Estratto.
Il Tibet e il riconoscimento dei Diritti Umani. L'annunciato ritiro dall’attività politica del Dalai Lama, se può apparire come normale per un Leader Politico, comporta tuttavia dei mutamenti nell’assetto istituzionale del Tibet, le cui conseguenze politiche possono coinvolgere i rapporti con la Cina e soprattutto i rapporti tra questa e l’occidente. Conseguenze frutto della pervasività dei Diritti Umani

FORMAZIONE DELLE ISTITUZIONI – Per chiarire occorre considerare l’assetto istituzionale Tibetano, tenendo presente l’influenza che su di esso ha esercitato nel tempo la Cina e sottolineando fin d’ora come il Dalai lama e il Panchen Lama siano delle figure religiose che svolgono rilevanti funzioni politico – istituzionali, tanto che insieme rappresentano gli elementi chiave per il governo del Tibet.

La figura del Dalai Lama viene istituita nel 1578 per mezzo dell’investitura ad autorità temporale e religiosa ricevuta dalla Cina. L’assetto istituzionale viene completato poi dal V° Dalai Lama che attribuisce al suo maestro il titolo di Panchen Lama. Le due figure diventano quindi le più alte cariche tibetane, la prima con funzione anche di governo temporale, la seconda con autorità in ambito religioso; entrambe comunque interdipendenti nell’importantissima funzione del ”riconoscimento delle rispettive incarnazioni”.

Record del dataset.
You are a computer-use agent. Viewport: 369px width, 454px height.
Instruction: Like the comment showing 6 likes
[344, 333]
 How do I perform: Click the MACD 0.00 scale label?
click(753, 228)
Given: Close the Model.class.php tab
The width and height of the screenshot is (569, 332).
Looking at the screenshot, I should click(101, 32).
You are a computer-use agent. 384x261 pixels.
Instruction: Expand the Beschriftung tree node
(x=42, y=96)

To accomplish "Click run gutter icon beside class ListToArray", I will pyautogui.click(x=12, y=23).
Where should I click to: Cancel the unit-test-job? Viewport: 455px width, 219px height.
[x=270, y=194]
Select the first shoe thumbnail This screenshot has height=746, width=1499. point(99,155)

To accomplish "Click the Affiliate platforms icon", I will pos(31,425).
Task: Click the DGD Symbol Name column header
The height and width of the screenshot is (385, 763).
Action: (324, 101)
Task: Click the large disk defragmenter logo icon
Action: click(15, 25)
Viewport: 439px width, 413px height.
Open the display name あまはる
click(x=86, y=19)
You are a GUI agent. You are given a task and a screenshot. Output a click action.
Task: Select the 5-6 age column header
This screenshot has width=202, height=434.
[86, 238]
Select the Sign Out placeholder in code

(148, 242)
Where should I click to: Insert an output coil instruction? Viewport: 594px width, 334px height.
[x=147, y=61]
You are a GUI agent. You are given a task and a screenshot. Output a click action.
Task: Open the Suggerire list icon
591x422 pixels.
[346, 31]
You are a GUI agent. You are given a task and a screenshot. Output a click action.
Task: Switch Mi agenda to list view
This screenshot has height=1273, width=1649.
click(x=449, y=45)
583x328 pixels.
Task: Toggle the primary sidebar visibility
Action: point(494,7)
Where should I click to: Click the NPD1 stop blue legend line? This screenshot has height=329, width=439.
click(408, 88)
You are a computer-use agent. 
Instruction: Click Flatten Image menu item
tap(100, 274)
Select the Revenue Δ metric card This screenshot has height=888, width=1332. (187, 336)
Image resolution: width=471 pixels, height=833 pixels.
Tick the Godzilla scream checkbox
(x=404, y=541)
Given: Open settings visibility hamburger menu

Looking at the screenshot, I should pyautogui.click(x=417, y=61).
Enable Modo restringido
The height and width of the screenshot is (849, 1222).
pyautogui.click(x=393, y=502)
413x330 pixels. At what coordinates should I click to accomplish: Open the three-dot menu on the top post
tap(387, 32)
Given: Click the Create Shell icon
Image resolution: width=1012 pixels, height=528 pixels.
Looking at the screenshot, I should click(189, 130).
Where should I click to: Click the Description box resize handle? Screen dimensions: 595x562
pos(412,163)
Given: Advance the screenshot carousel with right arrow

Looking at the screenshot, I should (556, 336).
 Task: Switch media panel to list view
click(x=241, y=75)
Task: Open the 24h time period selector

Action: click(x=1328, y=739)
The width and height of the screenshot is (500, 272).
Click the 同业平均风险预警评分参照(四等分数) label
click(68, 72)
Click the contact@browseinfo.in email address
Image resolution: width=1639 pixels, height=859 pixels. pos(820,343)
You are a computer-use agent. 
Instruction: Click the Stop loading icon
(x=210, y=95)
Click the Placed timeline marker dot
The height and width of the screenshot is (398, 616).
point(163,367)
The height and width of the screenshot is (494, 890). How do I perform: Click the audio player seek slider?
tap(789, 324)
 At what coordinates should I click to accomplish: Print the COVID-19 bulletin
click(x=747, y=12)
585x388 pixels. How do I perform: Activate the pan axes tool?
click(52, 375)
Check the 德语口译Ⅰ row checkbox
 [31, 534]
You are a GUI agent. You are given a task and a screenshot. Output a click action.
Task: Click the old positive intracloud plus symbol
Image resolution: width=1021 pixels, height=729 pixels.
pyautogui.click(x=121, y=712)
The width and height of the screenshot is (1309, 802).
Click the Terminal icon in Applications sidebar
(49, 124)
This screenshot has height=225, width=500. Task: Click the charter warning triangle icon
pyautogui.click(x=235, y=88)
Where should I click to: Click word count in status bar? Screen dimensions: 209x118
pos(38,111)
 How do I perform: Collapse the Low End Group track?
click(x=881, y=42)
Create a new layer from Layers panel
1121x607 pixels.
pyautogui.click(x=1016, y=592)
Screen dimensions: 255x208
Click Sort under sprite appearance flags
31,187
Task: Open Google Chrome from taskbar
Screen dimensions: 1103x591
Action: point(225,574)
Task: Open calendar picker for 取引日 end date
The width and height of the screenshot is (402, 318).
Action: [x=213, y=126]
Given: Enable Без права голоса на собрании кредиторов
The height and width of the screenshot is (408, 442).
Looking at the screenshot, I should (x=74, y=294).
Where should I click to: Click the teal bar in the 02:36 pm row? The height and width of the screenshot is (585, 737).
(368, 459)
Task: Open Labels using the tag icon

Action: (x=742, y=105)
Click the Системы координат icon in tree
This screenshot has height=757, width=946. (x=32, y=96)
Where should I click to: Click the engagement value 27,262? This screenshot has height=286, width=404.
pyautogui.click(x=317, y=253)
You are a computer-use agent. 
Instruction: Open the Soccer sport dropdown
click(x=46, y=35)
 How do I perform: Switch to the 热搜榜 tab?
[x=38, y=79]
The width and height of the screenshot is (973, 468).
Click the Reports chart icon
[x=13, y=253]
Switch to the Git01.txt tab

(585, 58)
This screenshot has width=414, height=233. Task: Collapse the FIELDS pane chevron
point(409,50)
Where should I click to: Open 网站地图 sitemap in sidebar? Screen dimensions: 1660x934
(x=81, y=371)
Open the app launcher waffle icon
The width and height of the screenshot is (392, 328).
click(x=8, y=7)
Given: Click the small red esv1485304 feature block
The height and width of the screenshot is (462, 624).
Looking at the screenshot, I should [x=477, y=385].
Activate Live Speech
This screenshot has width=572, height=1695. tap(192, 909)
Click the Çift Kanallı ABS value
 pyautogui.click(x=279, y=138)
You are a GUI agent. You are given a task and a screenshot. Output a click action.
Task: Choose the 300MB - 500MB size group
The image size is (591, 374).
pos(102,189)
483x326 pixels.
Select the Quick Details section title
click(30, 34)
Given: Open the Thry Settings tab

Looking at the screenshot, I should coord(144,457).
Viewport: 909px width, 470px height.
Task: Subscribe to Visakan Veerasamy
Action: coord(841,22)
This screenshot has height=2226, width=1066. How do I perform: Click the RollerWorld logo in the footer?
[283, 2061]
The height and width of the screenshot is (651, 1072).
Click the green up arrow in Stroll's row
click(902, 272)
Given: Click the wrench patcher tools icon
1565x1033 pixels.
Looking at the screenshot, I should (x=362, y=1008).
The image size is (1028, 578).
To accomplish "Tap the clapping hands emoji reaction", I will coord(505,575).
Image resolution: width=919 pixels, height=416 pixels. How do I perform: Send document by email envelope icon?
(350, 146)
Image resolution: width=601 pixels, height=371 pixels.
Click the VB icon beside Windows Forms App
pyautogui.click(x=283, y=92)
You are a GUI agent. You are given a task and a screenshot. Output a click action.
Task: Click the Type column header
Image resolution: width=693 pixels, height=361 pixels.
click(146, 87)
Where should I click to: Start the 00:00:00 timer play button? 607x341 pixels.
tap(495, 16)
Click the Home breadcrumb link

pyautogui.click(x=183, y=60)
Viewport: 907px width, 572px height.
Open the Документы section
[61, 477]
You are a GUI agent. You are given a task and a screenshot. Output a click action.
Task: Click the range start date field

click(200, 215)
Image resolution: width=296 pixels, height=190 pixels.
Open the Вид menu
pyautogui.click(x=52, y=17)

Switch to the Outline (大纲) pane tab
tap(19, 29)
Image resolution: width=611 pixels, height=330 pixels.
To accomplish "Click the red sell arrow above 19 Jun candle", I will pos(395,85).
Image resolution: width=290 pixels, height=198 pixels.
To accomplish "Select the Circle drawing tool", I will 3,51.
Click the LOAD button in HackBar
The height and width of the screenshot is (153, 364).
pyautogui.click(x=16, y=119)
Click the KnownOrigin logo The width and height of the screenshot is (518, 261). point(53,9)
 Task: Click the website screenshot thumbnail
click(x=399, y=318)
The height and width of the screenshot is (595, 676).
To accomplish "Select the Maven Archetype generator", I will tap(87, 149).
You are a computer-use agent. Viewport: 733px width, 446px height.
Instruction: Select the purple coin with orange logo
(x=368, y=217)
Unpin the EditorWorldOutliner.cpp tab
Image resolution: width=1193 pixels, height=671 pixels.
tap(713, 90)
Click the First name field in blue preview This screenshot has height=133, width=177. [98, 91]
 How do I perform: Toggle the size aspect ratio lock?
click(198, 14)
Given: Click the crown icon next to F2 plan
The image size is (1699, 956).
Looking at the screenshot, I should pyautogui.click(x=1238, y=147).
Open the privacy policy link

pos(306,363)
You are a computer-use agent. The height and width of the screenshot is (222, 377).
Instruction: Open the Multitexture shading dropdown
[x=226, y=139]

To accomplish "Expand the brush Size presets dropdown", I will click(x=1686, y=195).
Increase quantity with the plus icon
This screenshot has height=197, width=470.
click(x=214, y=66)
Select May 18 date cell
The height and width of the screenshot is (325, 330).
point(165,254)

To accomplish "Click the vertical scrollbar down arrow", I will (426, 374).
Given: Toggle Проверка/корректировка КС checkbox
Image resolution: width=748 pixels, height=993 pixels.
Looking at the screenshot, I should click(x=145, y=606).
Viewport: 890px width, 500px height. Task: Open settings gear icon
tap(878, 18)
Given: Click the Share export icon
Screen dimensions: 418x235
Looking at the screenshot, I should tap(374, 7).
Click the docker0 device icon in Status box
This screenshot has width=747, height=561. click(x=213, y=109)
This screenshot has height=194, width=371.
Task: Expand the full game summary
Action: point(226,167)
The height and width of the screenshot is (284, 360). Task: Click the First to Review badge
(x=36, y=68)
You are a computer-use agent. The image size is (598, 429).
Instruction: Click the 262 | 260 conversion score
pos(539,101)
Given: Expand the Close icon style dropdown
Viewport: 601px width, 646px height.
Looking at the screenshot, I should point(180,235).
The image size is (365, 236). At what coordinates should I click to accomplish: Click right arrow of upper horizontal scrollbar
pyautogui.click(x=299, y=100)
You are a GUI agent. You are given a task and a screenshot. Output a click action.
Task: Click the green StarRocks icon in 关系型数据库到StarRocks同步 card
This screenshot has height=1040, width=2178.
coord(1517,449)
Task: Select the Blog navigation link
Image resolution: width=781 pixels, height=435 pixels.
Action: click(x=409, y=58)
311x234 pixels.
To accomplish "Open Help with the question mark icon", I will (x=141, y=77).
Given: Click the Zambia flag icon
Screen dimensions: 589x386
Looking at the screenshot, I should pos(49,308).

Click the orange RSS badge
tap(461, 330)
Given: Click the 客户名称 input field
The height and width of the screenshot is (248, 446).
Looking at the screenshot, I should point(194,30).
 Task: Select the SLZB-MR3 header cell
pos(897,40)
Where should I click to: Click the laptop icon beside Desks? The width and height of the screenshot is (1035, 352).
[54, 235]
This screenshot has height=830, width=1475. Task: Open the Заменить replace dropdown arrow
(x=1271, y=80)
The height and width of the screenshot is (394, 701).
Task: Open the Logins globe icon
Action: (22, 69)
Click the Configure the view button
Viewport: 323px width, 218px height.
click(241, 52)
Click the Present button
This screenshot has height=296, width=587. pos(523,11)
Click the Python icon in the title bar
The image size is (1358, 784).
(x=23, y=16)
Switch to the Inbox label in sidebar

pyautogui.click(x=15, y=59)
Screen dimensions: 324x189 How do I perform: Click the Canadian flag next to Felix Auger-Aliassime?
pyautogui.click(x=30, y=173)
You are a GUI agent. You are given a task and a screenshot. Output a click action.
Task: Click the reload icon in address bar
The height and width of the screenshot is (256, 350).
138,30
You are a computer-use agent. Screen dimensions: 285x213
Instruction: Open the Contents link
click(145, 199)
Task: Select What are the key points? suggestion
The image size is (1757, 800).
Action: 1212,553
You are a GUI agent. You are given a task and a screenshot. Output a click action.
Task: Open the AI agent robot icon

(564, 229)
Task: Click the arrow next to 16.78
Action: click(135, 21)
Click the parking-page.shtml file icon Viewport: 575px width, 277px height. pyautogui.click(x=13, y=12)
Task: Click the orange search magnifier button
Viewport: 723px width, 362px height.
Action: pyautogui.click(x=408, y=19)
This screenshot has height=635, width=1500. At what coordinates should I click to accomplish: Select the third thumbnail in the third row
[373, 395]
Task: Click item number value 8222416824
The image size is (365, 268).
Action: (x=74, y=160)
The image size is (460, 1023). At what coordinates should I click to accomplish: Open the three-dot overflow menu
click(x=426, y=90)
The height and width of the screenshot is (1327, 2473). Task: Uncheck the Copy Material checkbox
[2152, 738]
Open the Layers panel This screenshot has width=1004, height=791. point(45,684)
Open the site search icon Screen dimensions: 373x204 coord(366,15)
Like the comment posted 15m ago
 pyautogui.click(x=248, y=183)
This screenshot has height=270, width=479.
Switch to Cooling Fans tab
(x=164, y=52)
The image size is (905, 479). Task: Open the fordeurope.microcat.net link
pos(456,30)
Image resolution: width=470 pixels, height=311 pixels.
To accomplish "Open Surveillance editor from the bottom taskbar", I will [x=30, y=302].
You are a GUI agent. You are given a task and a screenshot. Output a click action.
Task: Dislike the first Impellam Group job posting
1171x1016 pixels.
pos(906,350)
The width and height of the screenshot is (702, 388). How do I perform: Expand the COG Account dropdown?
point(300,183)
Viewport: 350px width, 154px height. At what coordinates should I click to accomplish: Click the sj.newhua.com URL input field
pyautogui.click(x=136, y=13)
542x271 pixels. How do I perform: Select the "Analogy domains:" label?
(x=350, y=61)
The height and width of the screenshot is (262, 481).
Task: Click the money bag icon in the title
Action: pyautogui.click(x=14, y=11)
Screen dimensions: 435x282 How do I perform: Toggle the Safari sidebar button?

Esercizi da svolgere.
A - Traduci in inglese questa frase dell'estratto sul Tibet: "La figura del Dalai Lama viene istituita nel 1578 per mezzo dell’investitura ad autorità temporale e religiosa ricevuta dalla Cina."
B - Prosegui l'estratto sul Tibet a partire dall'ultima frase riportata.

Risposte agli esercizi.
A - The figure of the Dalai Lama was established in 1578 through the investiture with temporal and religious authority received from China.

B -
FORME STORICHE DI INFLUENZA – La Cina ha sempre esercitato un forte controllo sul Tibet, indirizzando la sua azione in modo da incidere direttamente sui Lama. Ciò, ad esempio, attraverso “l’investitura” da parte cinese o attraverso il sistema del “Sorteggio Imperiale”. Contrapposti all’azione cinese vi sono i tentativi dei paesi occidentali di esercitare la loro influenza sul Tibet; tali tentativi, principalmente in ragione degli strumenti usati – quali la semplice apertura di uffici nella capitale, o accordi sullo status del Tibet (non coinvolgenti la Cina) – non hanno raggiunto il loro obbiettivo, ovvero affievolire l'influenza ed il controllo cinese sul Tibet.

DOPO LA RIVOLTA DI LHASA – Nel corso del 1959, tuttavia, gli eventi legati alla rivolta di Lhasa, che porteranno in breve tempo all’istituzione e all’insediamento presso Dharamsala (India) di quello che viene chiamato Governo Tibetano in Esilio, rappresentano un momento fondamentale per l'avvicinamento dei Paesi occidentali ai Tibet.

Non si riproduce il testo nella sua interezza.